The cyber crime task force identified the source and contacted the youth via email. In the email, there was a link to a fake news site that resembled the Seattle Times. The FBI agent was posing as an editor for the Associated Press.
The ruse came to light four years later in 2011 after a Freedom of Information request by the Electronic Frontier Foundation led to an Amerikan Civil Liberties Union worker discovering the information completely by chance.
The FBI have stuck to the same lame line from day one: they did nothing wrong. James Comey, Director of the FBI and friend to Hillary Clinton, stated, “We do use deception at times to catch crooks, but we are acting responsibly and legally.”
Speaking against the finding, AP said, “The Associated Press is deeply disappointed by the Inspector General’s findings, which effectively condone the FBI’s impersonation of an AP journalist in 2007. Such action compromises the ability of a free press to gather the news safely and effectively and raises serious constitutional concerns.”
The review concludes that the impersonation of journalists by the FBI is acceptable and page 23 lays it out quite clearly:
The FBI’s June 2016 interim policy on undercover activities that involve agents posing as members of the news media is an important and appropriate addition to the policies the Department previously implemented to regulate certain law enforcement activities that affect members of the news media.
Page 24 completes the Department of InJustice stance:
“We believe the new interim policy on undercover activities that involve FBI employees posing as members of the news media is a significant improvement to FBI policies that existed.”
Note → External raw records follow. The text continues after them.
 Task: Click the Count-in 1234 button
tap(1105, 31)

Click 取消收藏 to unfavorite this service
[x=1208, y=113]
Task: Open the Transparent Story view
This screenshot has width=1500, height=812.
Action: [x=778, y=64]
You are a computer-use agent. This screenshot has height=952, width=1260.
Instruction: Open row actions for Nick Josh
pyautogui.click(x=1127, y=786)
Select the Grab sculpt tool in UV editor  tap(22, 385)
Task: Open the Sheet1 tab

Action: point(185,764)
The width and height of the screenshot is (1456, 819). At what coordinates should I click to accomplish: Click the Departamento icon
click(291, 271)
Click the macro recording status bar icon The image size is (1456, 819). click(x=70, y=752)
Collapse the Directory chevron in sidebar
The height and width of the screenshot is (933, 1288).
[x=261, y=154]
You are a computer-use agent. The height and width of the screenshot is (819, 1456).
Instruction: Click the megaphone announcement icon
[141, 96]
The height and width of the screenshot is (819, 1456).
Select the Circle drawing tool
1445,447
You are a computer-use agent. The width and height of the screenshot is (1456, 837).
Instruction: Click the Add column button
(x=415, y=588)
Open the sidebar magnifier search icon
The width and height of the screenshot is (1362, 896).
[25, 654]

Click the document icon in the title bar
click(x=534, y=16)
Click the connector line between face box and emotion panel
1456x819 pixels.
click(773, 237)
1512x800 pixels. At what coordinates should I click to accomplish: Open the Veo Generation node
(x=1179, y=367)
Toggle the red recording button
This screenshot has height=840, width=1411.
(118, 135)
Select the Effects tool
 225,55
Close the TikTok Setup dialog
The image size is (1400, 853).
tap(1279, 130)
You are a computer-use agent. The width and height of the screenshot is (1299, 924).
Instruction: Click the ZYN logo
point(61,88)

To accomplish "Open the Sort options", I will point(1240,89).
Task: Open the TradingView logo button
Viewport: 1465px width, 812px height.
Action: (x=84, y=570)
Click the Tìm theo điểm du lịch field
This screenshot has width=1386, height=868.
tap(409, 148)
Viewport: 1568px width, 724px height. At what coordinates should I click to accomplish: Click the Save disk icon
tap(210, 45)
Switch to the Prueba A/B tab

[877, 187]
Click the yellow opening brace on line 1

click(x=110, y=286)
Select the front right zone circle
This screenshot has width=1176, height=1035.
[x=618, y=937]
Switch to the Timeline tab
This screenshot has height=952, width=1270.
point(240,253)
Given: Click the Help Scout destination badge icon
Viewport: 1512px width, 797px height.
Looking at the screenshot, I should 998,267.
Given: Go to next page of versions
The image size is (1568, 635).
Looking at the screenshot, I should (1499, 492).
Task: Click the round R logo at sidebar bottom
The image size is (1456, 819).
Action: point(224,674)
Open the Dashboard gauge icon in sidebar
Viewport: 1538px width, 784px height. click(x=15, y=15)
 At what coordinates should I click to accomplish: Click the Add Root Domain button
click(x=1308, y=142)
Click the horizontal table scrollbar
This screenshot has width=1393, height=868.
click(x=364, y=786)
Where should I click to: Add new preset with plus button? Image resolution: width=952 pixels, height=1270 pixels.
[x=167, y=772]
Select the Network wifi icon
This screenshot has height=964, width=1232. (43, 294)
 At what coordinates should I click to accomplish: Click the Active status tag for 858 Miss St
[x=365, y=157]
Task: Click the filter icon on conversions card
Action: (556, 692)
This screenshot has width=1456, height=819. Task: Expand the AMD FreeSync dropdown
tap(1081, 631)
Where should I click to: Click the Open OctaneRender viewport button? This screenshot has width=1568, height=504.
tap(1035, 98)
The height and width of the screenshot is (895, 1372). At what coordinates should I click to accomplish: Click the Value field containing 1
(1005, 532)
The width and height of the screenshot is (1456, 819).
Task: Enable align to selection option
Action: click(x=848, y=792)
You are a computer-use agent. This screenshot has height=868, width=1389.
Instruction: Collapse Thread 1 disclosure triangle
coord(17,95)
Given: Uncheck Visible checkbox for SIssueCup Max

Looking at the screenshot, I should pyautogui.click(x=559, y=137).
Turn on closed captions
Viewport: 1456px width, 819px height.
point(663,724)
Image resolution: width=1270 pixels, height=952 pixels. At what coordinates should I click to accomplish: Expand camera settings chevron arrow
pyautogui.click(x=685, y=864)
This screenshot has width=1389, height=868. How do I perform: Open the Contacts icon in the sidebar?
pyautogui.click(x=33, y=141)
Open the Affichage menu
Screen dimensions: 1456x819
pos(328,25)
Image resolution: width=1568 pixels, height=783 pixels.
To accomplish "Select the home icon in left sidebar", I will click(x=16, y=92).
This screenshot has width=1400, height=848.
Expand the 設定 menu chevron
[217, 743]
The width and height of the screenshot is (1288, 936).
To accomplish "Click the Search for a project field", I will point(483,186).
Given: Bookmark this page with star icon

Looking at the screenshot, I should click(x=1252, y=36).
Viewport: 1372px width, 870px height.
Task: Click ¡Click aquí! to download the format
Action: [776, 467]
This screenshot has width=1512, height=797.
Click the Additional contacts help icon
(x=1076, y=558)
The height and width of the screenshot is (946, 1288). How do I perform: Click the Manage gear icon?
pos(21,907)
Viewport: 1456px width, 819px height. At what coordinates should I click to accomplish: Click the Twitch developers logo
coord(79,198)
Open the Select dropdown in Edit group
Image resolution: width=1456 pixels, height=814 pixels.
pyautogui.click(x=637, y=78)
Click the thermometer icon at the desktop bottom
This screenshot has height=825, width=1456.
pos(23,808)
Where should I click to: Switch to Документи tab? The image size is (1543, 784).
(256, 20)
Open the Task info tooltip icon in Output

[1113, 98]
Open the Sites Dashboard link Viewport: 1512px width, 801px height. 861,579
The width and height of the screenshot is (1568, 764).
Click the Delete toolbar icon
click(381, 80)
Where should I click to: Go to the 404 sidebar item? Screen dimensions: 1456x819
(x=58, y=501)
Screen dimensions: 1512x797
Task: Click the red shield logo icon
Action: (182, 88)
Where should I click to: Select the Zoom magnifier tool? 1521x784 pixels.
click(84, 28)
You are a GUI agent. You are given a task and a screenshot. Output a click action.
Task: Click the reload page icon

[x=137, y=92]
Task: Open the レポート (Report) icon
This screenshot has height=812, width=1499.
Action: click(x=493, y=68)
A significant improvement. Right. Okay.
That journalistic integrity (such as it is) and trust will be perceived differently by the public from this point on is bad enough, but it could get far, far worse.
What happens when the FBI decides it’s okay to impersonate a doctor in order to be right there in the hospital in case a suspect says something of note?
Maybe we should accept an agent impersonating a trainee midwife so she can be present when a suspect’s baby is getting delivered. You never know when something important might be said between contractions.
What if they decide to impersonate a counselor or mental health professional?
What if they go into the confessional and impersonate a priest?
Sure, it sounds extreme, but once a ruling is passed, a second ruling becomes easier and before you know it, we’ll have a whole lot more to worry about than constantly being surveilled on cameras.
Before you tell me, “It’s for our own safety” or “If you aren’t doing anything wrong, you don’t have anything to worry about,” take a moment to consider if that is the kind of world in which you want to live; where innocent people are entrapped, and the protection of the Constitution becomes null and void.
When law enforcement is unfettered by rules and standards, you end up with the type of corruption that results in cities being burned to the ground in retaliation.
It’s a slippery slope, and we’re already 3/4 of the way down it.